Reflecting on his time at SDSU, Wiafe said he couldn’t imagine having the leadership experiences on campus and with the CSSA when he came to the university as a 17-year-old graduate of Redlands High School who had his eyes set on law school and state politics.

“If you told me when I was a freshman that I was going to be CSSA president as a senior I would have laughed in your face and walked away,” Wiafe said. 

Wiafe credits Sandra Cook, former associate vice president for Enrollment Services, for setting him on his path. All students need that mentorship — but especially students of color, Wiafe said. 

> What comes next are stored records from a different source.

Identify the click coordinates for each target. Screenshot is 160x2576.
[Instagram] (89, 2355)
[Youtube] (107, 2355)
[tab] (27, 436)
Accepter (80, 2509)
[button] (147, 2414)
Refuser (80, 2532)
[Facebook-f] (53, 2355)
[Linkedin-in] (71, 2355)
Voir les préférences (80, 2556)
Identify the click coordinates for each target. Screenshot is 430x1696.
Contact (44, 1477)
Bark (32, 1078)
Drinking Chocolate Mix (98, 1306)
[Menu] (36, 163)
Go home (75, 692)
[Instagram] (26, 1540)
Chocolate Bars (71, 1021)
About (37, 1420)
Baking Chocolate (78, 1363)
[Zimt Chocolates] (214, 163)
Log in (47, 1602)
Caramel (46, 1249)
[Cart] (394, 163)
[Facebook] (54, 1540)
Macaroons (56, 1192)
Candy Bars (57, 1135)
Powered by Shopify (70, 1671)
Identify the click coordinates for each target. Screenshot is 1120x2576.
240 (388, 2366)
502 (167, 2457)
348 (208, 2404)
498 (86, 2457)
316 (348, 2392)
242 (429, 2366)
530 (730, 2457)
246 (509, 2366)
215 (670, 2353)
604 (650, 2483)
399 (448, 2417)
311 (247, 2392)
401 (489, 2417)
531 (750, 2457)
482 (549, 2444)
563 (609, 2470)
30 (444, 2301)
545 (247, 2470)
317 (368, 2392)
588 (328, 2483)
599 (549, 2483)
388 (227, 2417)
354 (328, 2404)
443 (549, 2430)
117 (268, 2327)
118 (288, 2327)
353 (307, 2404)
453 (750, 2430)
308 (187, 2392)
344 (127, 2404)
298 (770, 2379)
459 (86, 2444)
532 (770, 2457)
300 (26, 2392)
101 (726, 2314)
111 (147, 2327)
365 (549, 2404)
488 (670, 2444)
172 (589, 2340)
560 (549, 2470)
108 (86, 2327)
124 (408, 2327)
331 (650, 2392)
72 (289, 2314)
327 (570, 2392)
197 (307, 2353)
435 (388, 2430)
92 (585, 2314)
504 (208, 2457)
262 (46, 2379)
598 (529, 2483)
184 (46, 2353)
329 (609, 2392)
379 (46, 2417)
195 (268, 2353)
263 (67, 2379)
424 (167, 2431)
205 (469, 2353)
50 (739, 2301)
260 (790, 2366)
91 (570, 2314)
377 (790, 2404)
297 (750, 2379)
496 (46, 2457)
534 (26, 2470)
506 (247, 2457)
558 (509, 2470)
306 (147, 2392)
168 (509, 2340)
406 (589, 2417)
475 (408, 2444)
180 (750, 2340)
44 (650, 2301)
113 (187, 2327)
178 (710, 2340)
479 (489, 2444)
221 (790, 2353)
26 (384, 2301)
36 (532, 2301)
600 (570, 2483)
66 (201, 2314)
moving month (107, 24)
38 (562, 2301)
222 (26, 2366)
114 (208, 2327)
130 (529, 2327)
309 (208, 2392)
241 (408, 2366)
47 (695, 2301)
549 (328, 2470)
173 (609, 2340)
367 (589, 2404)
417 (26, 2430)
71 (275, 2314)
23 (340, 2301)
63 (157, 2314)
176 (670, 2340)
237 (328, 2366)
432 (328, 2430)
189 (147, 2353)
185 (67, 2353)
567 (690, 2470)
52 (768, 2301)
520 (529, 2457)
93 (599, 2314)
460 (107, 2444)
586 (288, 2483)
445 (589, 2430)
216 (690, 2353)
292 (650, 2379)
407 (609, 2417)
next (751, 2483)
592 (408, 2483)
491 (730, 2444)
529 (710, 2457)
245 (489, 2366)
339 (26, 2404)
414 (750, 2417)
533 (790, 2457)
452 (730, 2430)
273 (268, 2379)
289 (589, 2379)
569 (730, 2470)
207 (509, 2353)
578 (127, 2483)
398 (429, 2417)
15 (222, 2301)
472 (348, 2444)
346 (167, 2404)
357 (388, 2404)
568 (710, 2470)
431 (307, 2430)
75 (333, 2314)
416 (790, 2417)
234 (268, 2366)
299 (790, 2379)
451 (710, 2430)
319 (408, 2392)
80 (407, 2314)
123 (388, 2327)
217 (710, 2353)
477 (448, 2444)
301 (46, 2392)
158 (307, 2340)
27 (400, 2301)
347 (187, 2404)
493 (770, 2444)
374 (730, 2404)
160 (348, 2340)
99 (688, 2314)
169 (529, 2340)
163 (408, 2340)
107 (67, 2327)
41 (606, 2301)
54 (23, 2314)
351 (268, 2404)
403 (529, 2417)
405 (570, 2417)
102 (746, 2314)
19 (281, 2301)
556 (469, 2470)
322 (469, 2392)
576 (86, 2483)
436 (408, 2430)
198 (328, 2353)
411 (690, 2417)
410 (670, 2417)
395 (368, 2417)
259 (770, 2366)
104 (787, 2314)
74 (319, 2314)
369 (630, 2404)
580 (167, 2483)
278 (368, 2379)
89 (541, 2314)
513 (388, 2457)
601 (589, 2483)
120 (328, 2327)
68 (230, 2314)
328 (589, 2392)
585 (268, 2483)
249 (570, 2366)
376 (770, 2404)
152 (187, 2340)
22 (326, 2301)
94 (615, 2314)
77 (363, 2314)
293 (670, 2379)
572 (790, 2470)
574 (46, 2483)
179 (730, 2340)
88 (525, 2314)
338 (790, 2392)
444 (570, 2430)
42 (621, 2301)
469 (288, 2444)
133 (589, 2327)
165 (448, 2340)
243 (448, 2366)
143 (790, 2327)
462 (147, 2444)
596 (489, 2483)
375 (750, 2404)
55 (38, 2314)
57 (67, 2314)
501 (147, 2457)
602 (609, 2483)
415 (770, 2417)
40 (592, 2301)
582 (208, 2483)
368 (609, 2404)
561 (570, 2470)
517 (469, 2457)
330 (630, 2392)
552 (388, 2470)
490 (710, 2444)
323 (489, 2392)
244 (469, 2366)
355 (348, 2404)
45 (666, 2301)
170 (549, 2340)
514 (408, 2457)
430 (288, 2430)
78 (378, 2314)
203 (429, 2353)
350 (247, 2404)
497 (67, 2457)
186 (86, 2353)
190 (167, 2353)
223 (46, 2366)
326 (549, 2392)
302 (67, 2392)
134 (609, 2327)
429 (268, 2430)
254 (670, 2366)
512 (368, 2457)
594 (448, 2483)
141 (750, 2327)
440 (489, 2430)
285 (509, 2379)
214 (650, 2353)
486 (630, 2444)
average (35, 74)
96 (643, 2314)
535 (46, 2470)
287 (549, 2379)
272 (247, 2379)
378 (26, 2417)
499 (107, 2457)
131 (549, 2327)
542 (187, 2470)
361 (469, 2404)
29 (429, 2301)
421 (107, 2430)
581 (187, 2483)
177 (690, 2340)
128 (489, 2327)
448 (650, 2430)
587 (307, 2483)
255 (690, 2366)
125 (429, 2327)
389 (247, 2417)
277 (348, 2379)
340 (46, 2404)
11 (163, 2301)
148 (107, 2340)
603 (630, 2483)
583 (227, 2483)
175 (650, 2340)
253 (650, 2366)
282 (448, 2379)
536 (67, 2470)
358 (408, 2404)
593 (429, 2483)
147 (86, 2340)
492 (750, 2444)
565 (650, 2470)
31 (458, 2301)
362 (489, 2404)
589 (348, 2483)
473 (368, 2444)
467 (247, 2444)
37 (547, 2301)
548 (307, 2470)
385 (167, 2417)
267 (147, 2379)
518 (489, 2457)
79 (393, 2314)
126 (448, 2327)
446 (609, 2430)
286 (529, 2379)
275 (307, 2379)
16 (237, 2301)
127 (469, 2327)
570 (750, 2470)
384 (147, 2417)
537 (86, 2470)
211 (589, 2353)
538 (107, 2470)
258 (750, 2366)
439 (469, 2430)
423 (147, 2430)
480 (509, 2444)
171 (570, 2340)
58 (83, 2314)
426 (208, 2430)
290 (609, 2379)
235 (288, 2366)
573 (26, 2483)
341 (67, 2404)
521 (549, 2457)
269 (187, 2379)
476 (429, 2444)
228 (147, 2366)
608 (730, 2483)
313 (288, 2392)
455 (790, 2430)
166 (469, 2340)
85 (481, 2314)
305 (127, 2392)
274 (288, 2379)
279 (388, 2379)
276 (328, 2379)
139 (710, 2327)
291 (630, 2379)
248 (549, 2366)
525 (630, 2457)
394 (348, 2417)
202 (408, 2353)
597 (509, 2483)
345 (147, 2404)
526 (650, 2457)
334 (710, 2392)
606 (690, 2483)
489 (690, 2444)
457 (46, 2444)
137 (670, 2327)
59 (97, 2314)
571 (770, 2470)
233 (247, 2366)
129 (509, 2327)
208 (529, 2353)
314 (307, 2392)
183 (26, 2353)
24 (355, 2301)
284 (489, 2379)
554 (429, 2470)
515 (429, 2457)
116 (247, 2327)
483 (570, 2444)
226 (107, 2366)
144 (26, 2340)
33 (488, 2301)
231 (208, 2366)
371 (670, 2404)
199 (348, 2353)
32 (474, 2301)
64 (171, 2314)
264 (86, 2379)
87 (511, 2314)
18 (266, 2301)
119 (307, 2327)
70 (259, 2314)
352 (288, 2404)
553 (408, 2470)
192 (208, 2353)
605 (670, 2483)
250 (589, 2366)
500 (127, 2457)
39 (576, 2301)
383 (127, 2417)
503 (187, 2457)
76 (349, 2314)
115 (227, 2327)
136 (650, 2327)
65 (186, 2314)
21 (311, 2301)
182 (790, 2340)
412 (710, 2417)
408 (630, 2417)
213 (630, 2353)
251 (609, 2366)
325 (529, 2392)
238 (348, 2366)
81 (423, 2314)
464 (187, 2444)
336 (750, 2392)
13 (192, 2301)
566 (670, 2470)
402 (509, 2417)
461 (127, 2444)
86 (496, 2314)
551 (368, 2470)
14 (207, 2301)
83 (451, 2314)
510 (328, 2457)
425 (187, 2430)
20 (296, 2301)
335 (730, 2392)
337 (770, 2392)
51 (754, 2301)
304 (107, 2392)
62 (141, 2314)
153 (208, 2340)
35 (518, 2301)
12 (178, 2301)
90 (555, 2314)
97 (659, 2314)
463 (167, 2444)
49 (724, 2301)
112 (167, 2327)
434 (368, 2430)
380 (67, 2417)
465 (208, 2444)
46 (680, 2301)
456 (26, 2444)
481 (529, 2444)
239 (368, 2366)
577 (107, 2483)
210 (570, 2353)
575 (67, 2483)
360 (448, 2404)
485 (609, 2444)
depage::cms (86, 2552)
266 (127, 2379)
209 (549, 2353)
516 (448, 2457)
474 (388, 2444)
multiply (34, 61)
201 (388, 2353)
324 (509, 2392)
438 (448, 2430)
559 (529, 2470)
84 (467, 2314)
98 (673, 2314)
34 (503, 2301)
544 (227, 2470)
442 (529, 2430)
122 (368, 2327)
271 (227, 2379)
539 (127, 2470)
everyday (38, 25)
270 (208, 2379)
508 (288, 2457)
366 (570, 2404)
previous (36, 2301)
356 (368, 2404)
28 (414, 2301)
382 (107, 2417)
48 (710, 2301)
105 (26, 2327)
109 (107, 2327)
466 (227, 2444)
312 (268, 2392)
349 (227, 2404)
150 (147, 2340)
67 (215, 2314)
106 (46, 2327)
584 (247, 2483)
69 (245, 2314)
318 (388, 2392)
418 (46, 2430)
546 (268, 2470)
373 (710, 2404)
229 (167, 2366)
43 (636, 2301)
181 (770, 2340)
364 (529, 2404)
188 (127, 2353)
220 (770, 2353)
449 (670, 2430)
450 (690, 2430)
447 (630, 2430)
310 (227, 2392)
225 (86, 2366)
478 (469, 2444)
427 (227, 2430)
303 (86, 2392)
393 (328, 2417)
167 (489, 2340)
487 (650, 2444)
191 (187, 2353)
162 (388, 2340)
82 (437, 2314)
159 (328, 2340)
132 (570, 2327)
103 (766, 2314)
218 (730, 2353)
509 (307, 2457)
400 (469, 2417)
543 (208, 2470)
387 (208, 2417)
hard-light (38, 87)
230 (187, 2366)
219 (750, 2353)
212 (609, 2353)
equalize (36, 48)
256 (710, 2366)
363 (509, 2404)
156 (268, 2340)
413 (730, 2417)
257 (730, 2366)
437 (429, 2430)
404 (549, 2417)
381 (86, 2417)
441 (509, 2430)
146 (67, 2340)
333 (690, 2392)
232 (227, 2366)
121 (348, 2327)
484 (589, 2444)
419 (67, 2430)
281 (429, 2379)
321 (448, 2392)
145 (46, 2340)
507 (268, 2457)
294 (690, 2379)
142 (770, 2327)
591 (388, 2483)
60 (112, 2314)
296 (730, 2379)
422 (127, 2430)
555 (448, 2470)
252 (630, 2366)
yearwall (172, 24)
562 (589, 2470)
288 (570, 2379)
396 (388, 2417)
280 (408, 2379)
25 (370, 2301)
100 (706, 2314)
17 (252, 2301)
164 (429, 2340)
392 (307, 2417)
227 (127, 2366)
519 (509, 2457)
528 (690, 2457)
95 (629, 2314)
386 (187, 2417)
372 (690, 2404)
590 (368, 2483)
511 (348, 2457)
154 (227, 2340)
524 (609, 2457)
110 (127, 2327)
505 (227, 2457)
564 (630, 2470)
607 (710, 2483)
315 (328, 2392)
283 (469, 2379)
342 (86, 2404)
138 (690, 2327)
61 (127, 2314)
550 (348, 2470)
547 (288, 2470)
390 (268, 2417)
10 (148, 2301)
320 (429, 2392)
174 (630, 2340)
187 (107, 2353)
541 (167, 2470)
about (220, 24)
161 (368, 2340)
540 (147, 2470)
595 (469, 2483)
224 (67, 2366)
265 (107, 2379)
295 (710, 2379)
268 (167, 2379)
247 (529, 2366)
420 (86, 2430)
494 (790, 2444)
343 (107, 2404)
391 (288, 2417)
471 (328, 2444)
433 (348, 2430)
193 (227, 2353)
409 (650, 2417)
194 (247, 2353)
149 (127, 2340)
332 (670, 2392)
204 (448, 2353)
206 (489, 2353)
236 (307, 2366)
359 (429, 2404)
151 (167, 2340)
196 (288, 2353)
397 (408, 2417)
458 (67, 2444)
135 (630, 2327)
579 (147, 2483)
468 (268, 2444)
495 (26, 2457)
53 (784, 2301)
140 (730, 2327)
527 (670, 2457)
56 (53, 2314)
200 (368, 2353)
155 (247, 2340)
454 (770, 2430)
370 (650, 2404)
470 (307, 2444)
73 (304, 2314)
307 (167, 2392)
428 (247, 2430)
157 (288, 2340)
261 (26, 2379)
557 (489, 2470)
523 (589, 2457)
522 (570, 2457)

“She really made me believe that I could have a voice,” Wiafe said of Cook. “When you come to a college campus — especially as a first-generation student or as a minority student — if you don’t have someone to look up to, if you don’t have someone really reaching out to you, if you don’t have professors, administrators and people around campus who look like you, there is a very big chance if you don’t find your friends, your student organizations or your community that you might just drop out.”

Cook, who recently retired, said it was easy to see Wiafe’s potential.

“He struck me as a star from the start,” Cook said. “He was one of those people who was truly eager to learn things and able to get along with everybody, and he was really interested in politics. I abhor politics, so anyone who liked it struck me as interesting. 

As Wiafe prepares for graduation in May, he still isn’t sure what the next step will be, though he has three paths from which he can choose. He can pursue one of several fellowships, go straight to graduate school — his short list includes UC Berkeley, the University of Southern California, Harvard University, Carnegie Mellon or George Washington University — or join the workforce. 

But ultimately, all roads will lead back to Wiafe’s calling: politics. 

“When my family found out I wanted to go into politics, I remember my father dropped his fork at dinner,” he said. “He’s proud (of Wiafe being CSSA president) for sure; I don’t think there are any doubts about that. All questions are on the next steps.”

Those “next steps” are the two elected positions Wiafe said he has his eyes on.

“The end goal is I want to be governor of California, and I want to be a U.S. senator,” he said. “Those are two positions I know I can make a huge difference for the communities I will be able to represent.”